(Entries shown)
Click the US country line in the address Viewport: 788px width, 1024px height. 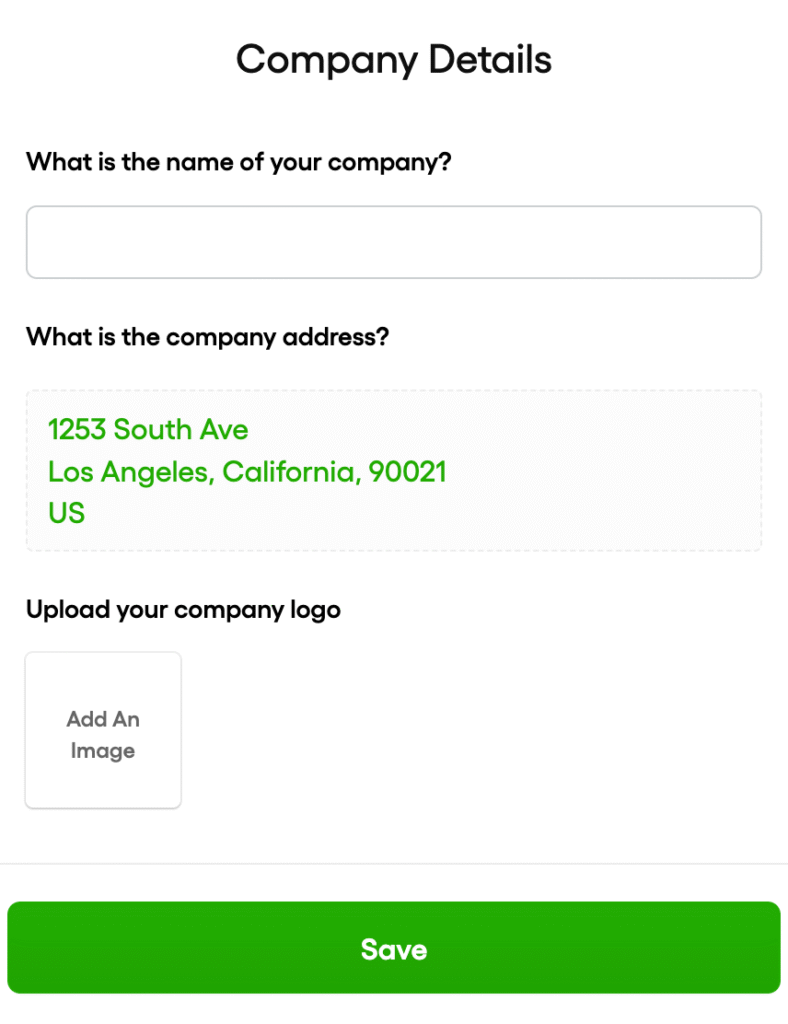(66, 512)
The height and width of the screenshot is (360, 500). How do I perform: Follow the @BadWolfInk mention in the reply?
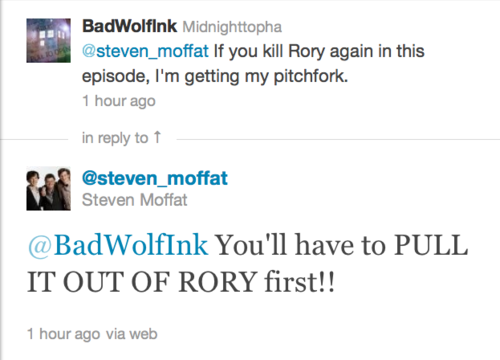point(118,245)
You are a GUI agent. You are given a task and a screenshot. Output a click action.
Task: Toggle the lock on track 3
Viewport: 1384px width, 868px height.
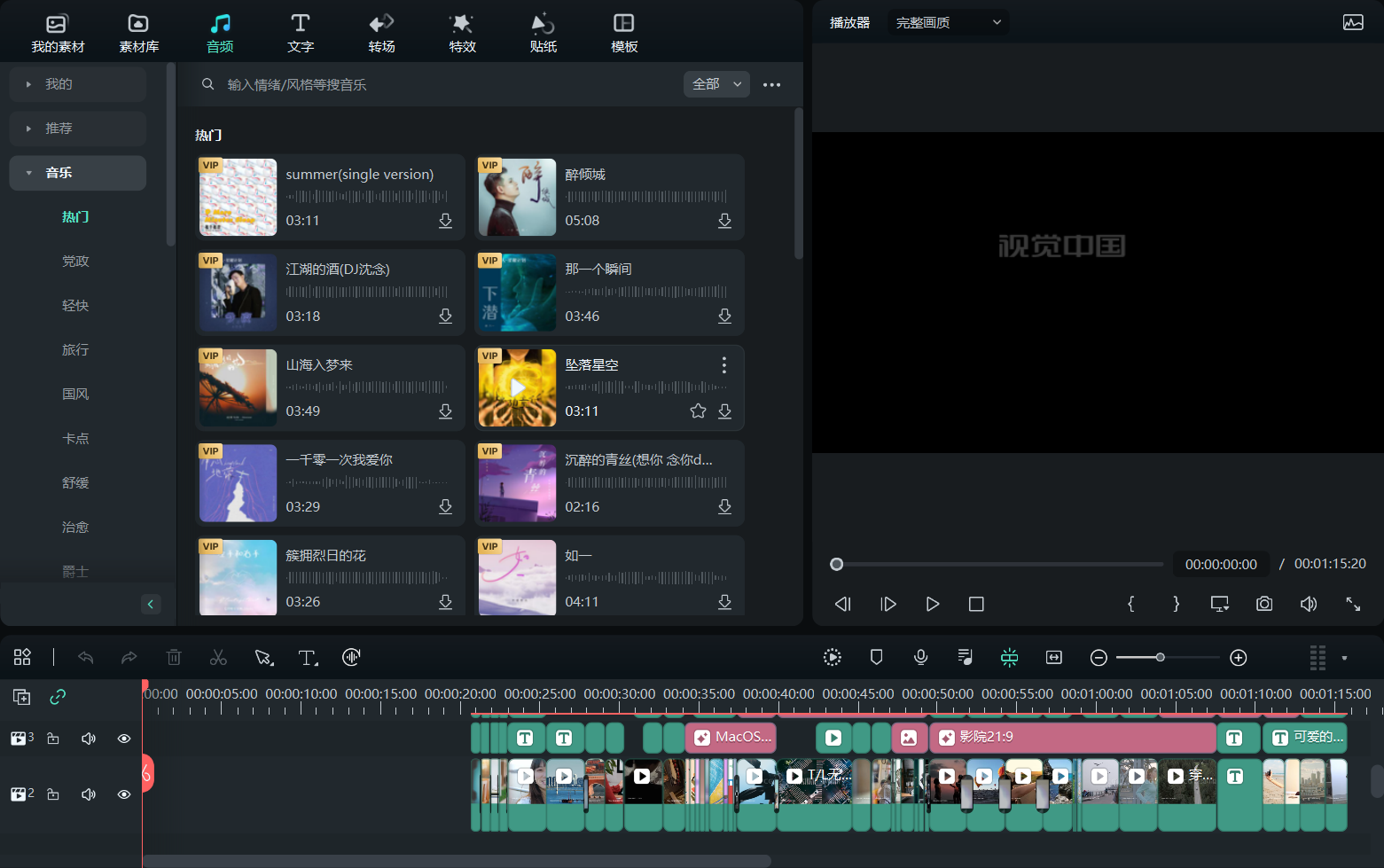53,739
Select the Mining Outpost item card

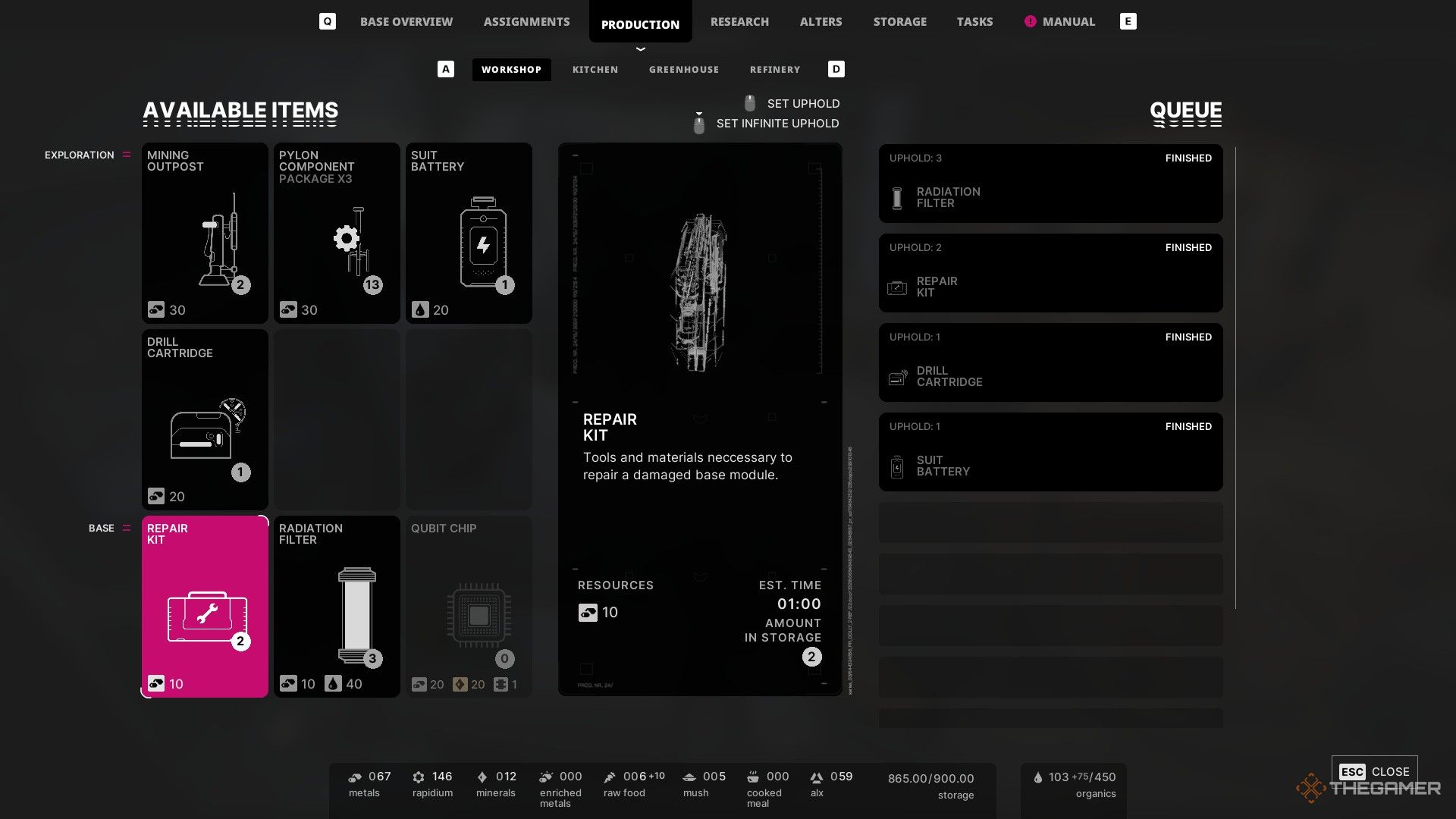(205, 233)
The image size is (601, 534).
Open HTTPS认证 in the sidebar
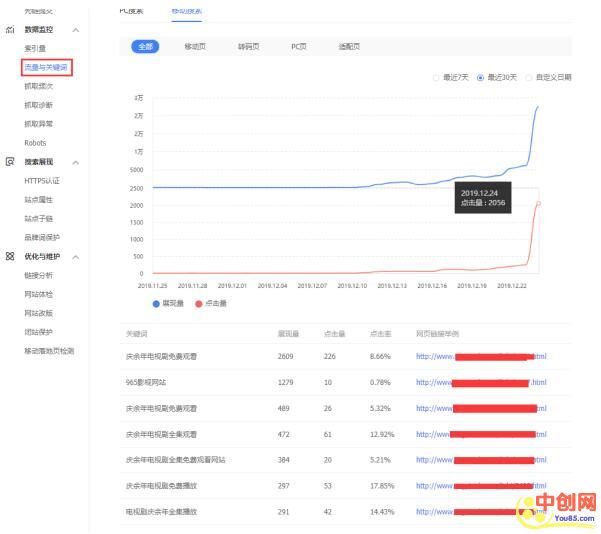(42, 181)
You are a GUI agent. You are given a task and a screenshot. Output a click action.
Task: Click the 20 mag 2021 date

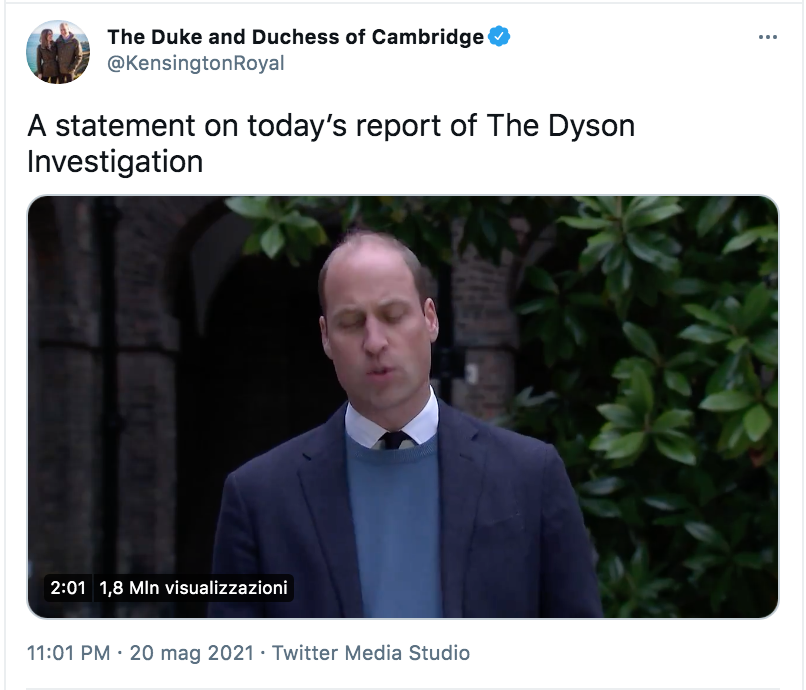(x=191, y=653)
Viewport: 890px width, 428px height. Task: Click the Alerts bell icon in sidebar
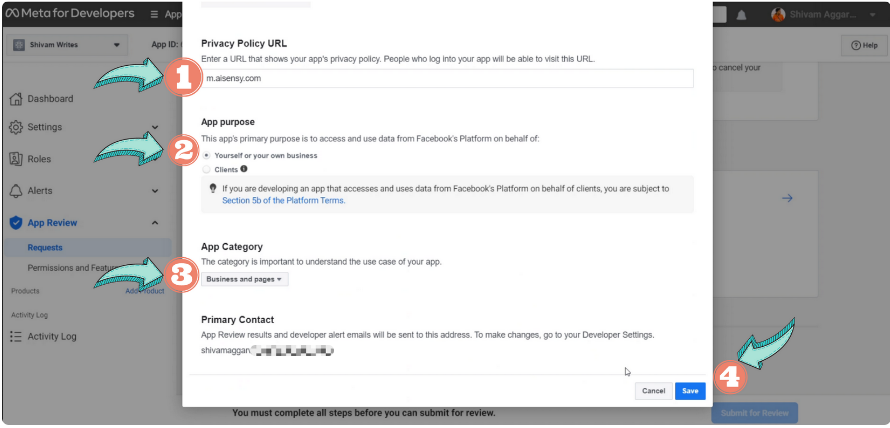[16, 191]
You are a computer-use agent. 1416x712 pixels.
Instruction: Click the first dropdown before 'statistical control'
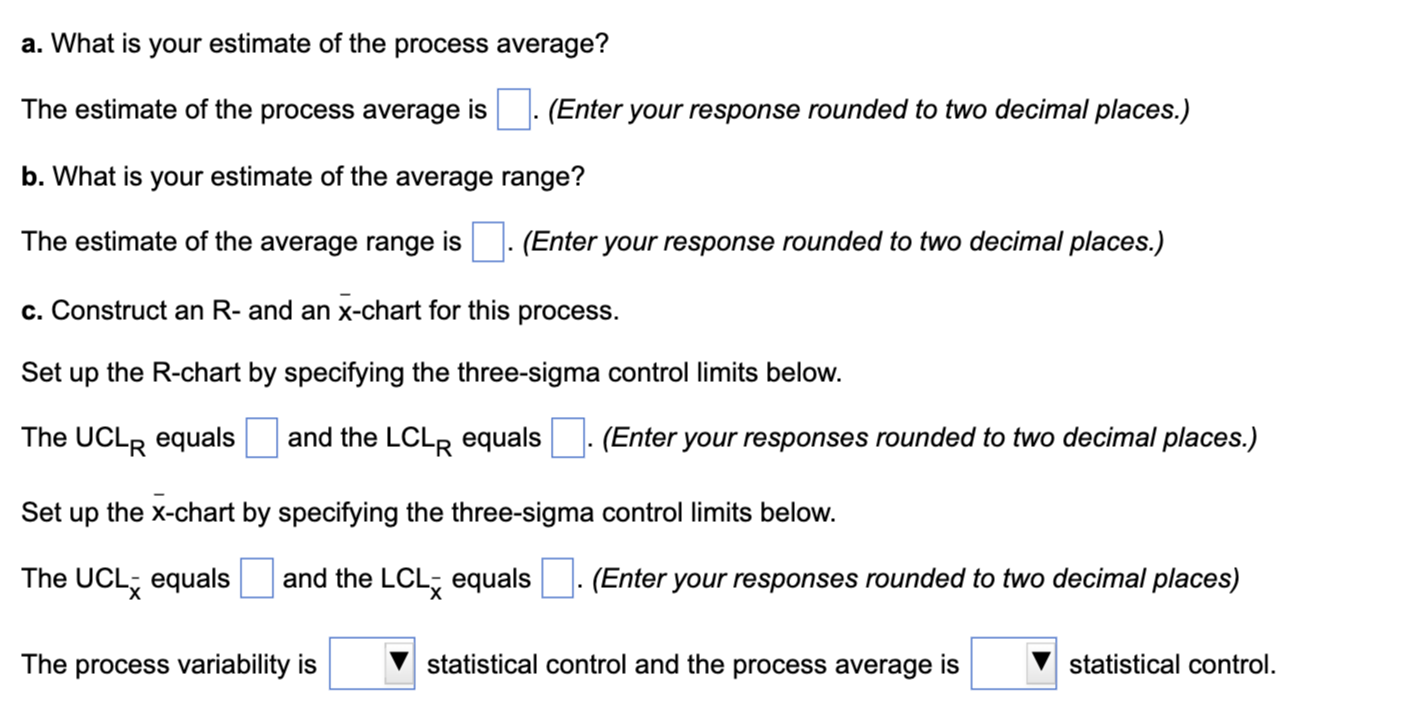tap(370, 663)
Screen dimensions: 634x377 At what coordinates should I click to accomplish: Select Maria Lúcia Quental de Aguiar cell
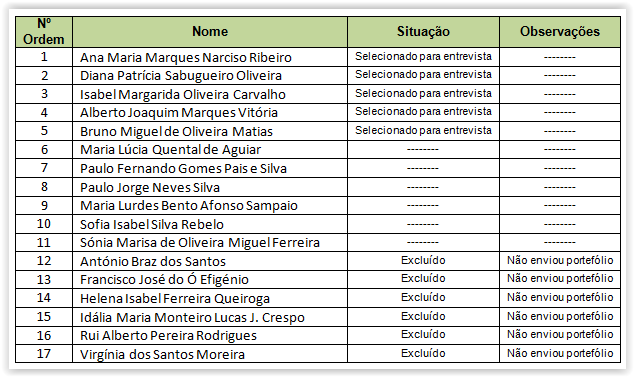(x=210, y=150)
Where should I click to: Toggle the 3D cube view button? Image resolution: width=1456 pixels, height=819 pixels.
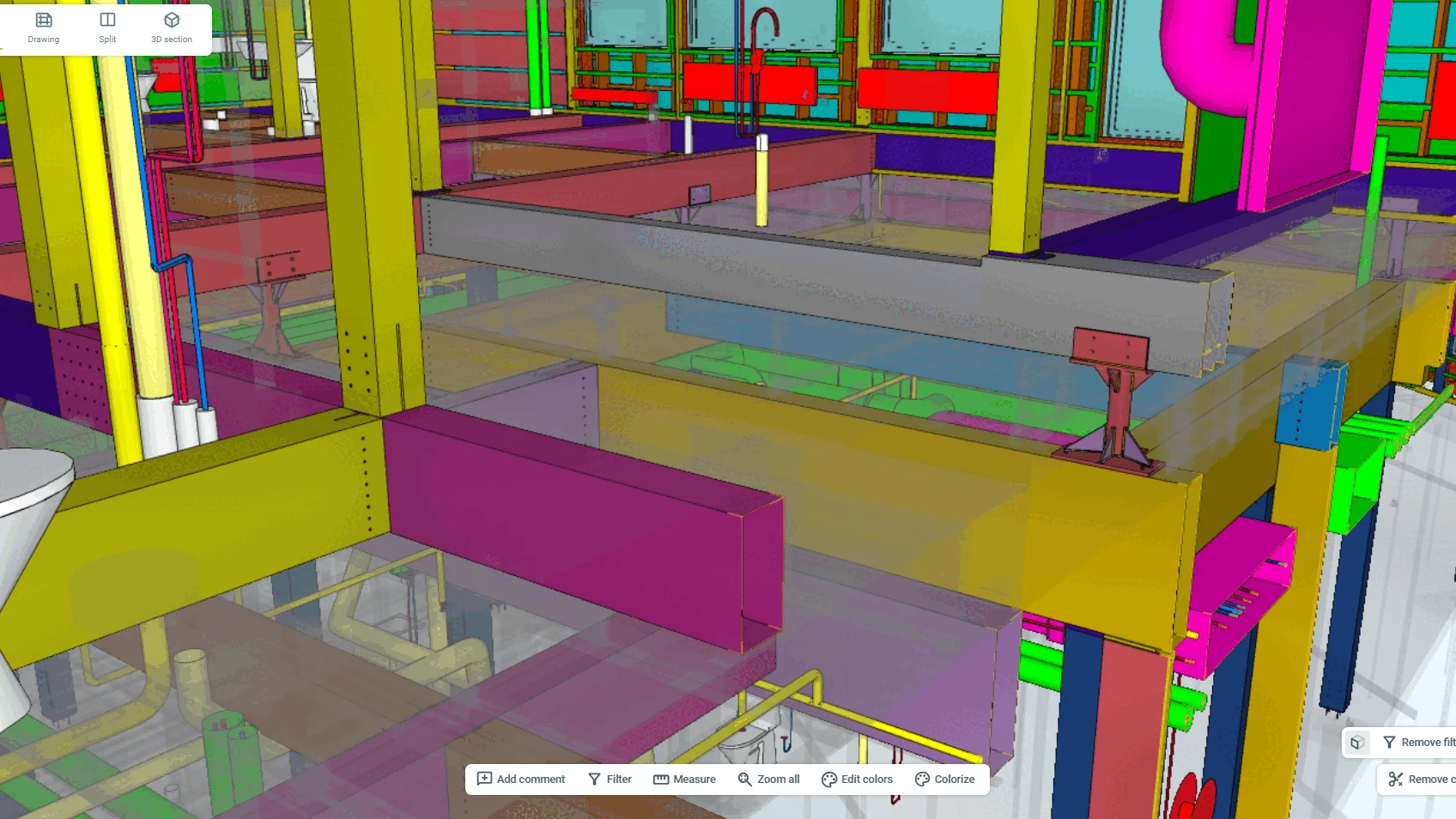click(1357, 743)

(Written problem)
Put the lines of the items, from the line containing "The height and" through the end of the items, into a JSON list of strings with one string per line and no blank lines. Omit the pictures.

(Exercise answer)
[
  "The height and width of the screenshot is (360, 500). How do I perform: Follow the @BadWolfInk mention in the reply?",
  "point(118,245)",
  "You are a GUI agent. You are given a task and a screenshot. Output a click action.",
  "Task: Toggle the lock on track 3",
  "Viewport: 1384px width, 868px height.",
  "53,739",
  "Select the Mining Outpost item card",
  "(205, 233)",
  "The image size is (601, 534).",
  "Open HTTPS认证 in the sidebar",
  "(42, 181)",
  "You are a GUI agent. You are given a task and a screenshot. Output a click action.",
  "Task: Click the 20 mag 2021 date",
  "(x=191, y=653)",
  "Viewport: 890px width, 428px height. Task: Click the Alerts bell icon in sidebar",
  "[16, 191]",
  "You are a computer-use agent. 1416x712 pixels.",
  "Instruction: Click the first dropdown before 'statistical control'",
  "tap(370, 663)",
  "Screen dimensions: 634x377 At what coordinates should I click to accomplish: Select Maria Lúcia Quental de Aguiar cell",
  "(x=210, y=150)",
  "Where should I click to: Toggle the 3D cube view button? Image resolution: width=1456 pixels, height=819 pixels.",
  "click(1357, 743)"
]